On July 1, 2026, Google rewrote its Ads Terms of Service. No login prompt. No "Accept" button. No email. The new terms just went live, and they contain one sentence that changes who builds your ads.
"Customer authorizes Google and its affiliates to serve ads, including through the use of automated program features to format, select, or generate targets, ads, or destinations on Customer's behalf."
Read that again. Format. Select. Generate. Targets. Ads. Destinations. Your account now legally authorizes Google's AI to write your headlines, pick your landing pages, and choose your audiences. You did not agree to this. It just happened.
What Actually Changed
The old terms described Google's tools as helpers. Things you could optionally engage. The new terms describe automation as the baseline operating condition. There is a difference between choosing to use a tool and discovering the tool has been authorized to act on your behalf without asking.
This is not theoretical. If you run Performance Max, Demand Gen, or any Advantage-style campaign, this authorization is already active. The creative variations you see in your asset reports? The headlines you swear you did not write? The landing page tests you did not set up? Google's AI generated them under terms you never explicitly accepted.
The scope is the full creative stack. Headline copy. Image selection. Audience targeting. Destination URLs. One sentence in a ToS document authorizes all of it.
The Liability Trap
Here is the part that should make every brand manager pause. The same ToS that authorizes AI to build your ads also confirms that you remain "responsible for reviewing, approving, editing, or removing campaigns and ad assets."
Google's systems can produce the campaign. You own the outcome. Every misaligned headline. Every brand voice violation. Every claim you did not approve. Every audience segment you meant to exclude. Your liability, not theirs.
This is a governance problem that most brands have not formalized. A human creative team writes copy, legal reviews it, brand approves it, media activates it. That chain exists for a reason. When Google's AI inserts itself into that chain without telling anyone, the review process breaks before anyone knows it broke.
The same dynamic is already playing out in AI marketing more broadly. I wrote about how brands are losing confidence in AI marketing tools as the gap between what vendors promise and what platforms actually deliver widens by the quarter. This ToS change is that gap made explicit.
Who Noticed
Anthony Higman, founder of AdSQUIRE, called it out immediately. His argument is that the update erodes two things Google Ads was built on: relevance and control.
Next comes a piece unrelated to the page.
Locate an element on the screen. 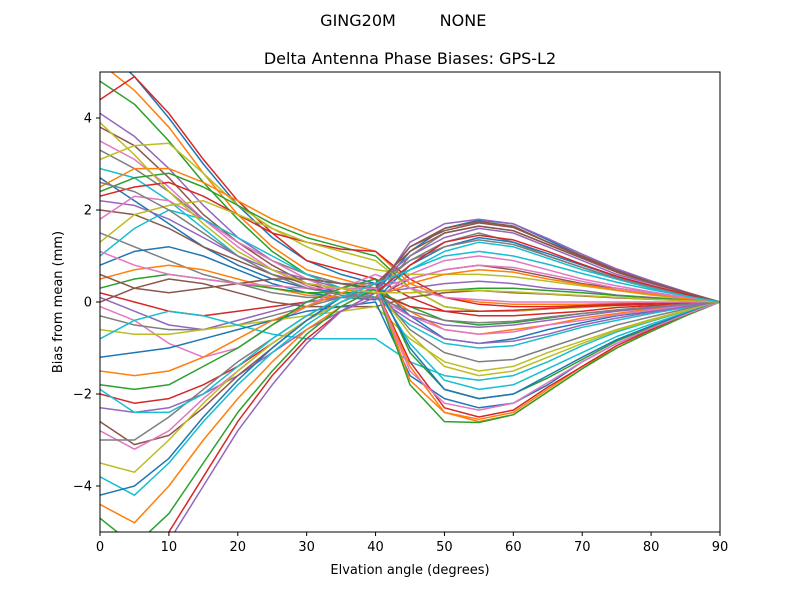 The width and height of the screenshot is (800, 600). x-tick-label: 20 is located at coordinates (238, 548).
Previous terms let advertisers opt in or out of automated features. The new terms describe automation as the default state.
Other critics read this as a systematic transfer of decision authority from advertisers to Google's systems. For brands running eight or nine figures in annual ad spend, that transfer has real dollar consequences. AI selects your placements. AI generates your creative. AI determines your audiences. Your governance framework is your only defense, and most brands do not have one.
This is not paranoia. It is pattern recognition. The CMO role is already being quietly automated away as platforms absorb the strategic decisions that used to belong to marketing leadership. Creative automation is the next front.
What To Actually Do
The ToS change does not require action in your account. Google applied it universally. But it should trigger an audit.
First, pull your Performance Max and Demand Gen asset reports. Look at the headlines, descriptions, and images Google is using most. Cross-reference them with your approved brand guidelines. Flag anything you did not explicitly create or approve.
Second, check your Final URL Expansion settings. If it is enabled, Google may be directing paid traffic to landing pages you did not designate. The new terms explicitly authorize this. If your conversion strategy depends on specific landing experiences, restrict this at the campaign level.
Third, review your audience exclusions. Automated campaigns can silently expand beyond stated parameters. Confirm your suppression lists and customer match exclusions are active and correctly scoped.
Fourth, build a review cadence if you do not have one. Weekly. Monthly. Whatever your spend level demands. The automation is not going away. The only question is whether you are watching what it produces.
The Bigger Pattern
Google did not do this quietly because they are malicious. They did it because automation serves their business model. AI-generated ads mean more ad variations tested. More variations mean more auctions entered. More auctions mean more revenue for Google. Your creative control is a constraint on their optimization. Removing it is rational.
Meta is watching. TikTok is watching. Every platform with an ads business is watching. When the largest digital ad platform on earth successfully shifts creative authority from advertisers to its own AI, every other platform follows. The next four quarters will tell us how fast.
The brands that win are the ones that treat AI as a tool they govern, not a force they surrender to. That distinction sounds obvious. It is not. Every ToS update like this one makes the surrender easier and the governance harder.
The Part That Sticks
You are legally responsible for ads you did not create, selected by an AI you did not authorize, served to audiences you did not choose, on terms you never accepted.
That is not an exaggeration. That is the plain reading of the new Google Ads Terms of Service, effective July 1, 2026. No opt-in. No alert. Just a new reality for every brand spending money on the platform.
Your ads are being built by Google now. The question is whether anyone on your team is watching.